SULAIMANI (ESTA) — Iran’s President Hassan Rouhani dismissed central bank governor Abdolnaser Hemmati, as he is running in the presidential election in June, Tasnim news agency reported on Sunday.
Rouhani “told me that if you stand in the election, you cannot remain the central bank chief because it affects monetary and exchange rate policies,” Tasnim cited Hammati as saying.
“I told him that I had no problem with his decision,” he added.
The hardline-led Guardian Council approved seven candidates out of 40 who met its basic criteria – in turn a small fraction of the 600 who had registered.
They included former chief nuclear negotiator Saeed Jalili, a conservative; former Revolutionary Guards chief Mohsen Rezaei, a frequent presidential candidate; and the current central bank governor, a low-profile moderate.
The council barred former president Mahmoud Ahmadinejad, former parliament speaker Ali Larijani, a moderate conservative, and pragmatist First Vice-President Eshaq Jahangiri, an ally of outgoing president Hassan Rouhani.

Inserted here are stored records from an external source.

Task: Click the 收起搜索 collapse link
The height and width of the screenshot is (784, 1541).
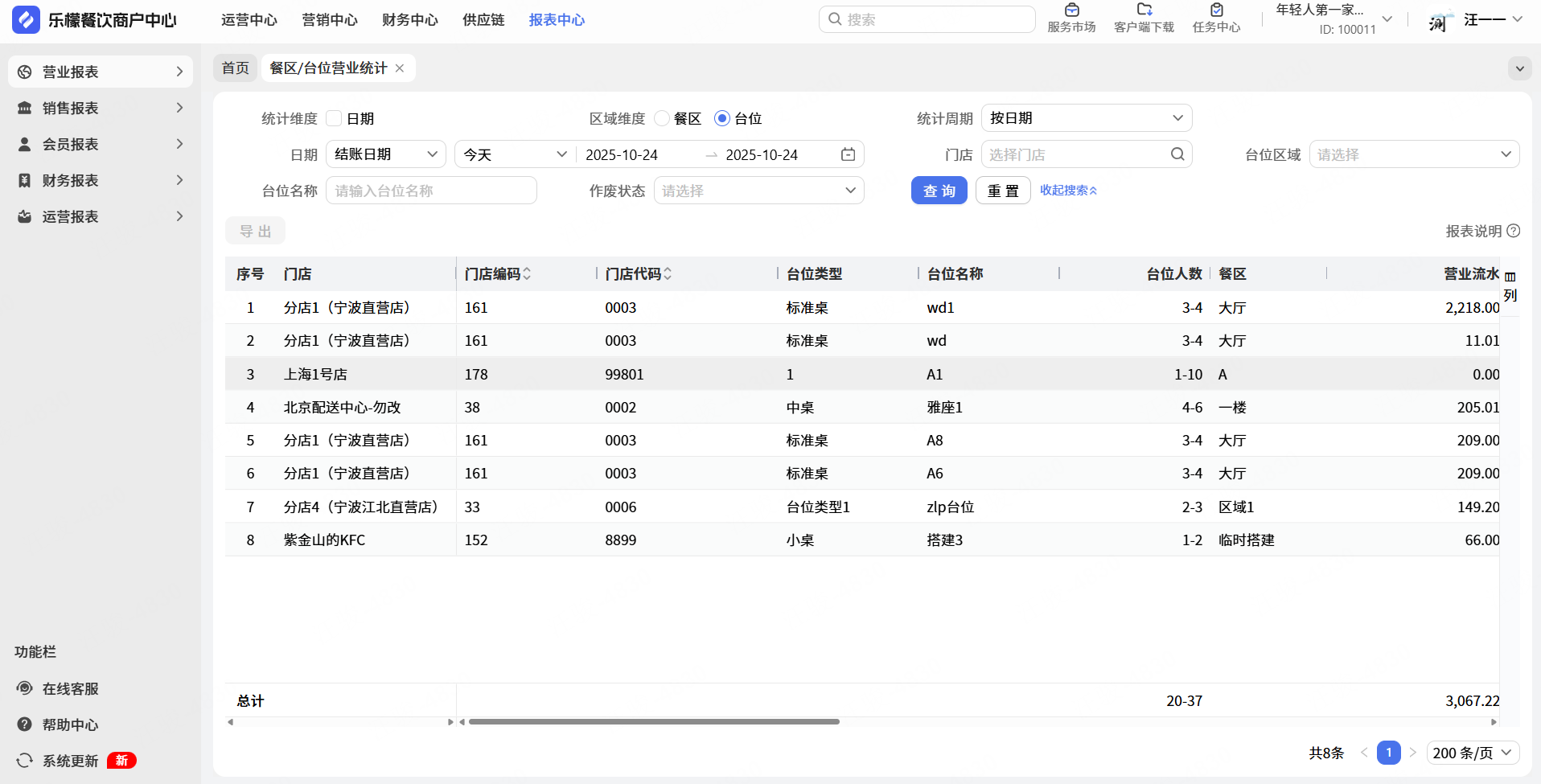Action: (1068, 191)
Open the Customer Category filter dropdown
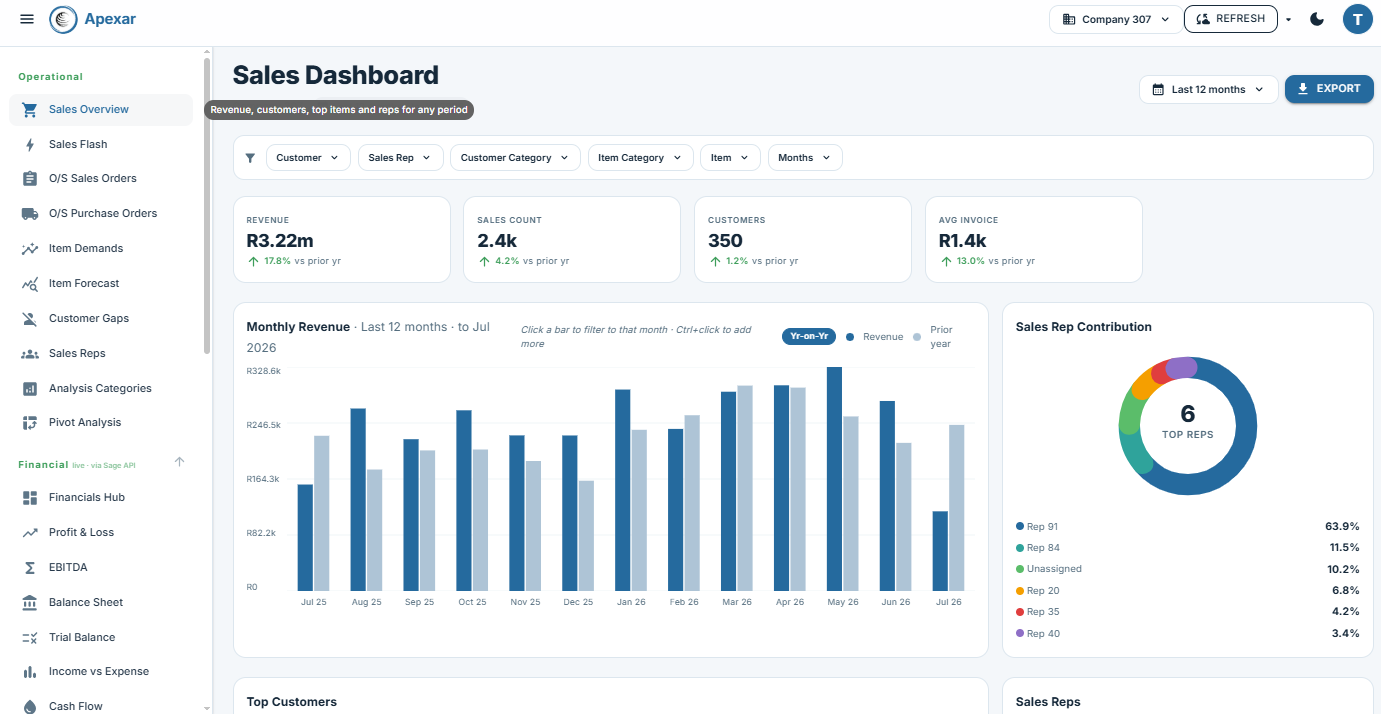This screenshot has width=1381, height=714. click(515, 157)
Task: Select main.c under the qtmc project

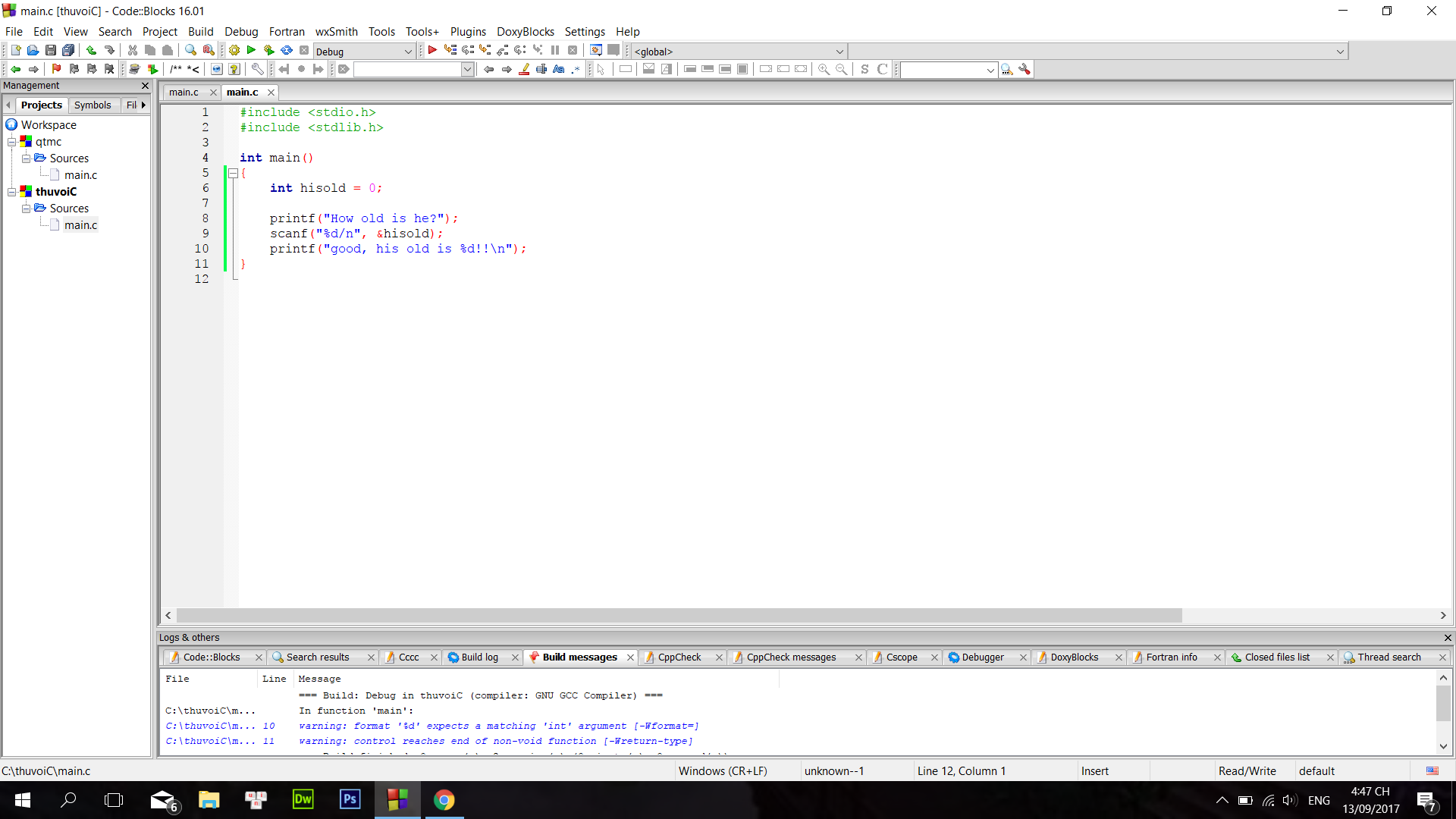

Rouhani and his moderate allies have blamed most of Iran’s economic woes on U.S. sanctions and given top priority to talks aimed at reviving Tehran’s 2015 nuclear deal with world powers, which former U.S. president Donald Trump quit.
But conservative and hardline allies of Khamenei have placed the responsibility squarely on the government, and insisted that Washington cannot be trusted to fulfil any accord.
The new U.S. administration of President Joe Biden aims to revive an agreement abandoned by his predecessor Donald Trump, under which Iran accepted curbs to its nuclear programme in return for the lifting of international sanctions. After Trump quit the pact and reimposed sanctions, Iran took steps that violate the deal’s nuclear limits.
So far, Iran and the Biden administration are at loggerheads over which side should move first to revive the agreement, with Tehran demanding Washington first lift sanctions and Washington calling on Tehran first to resume compliance with the deal.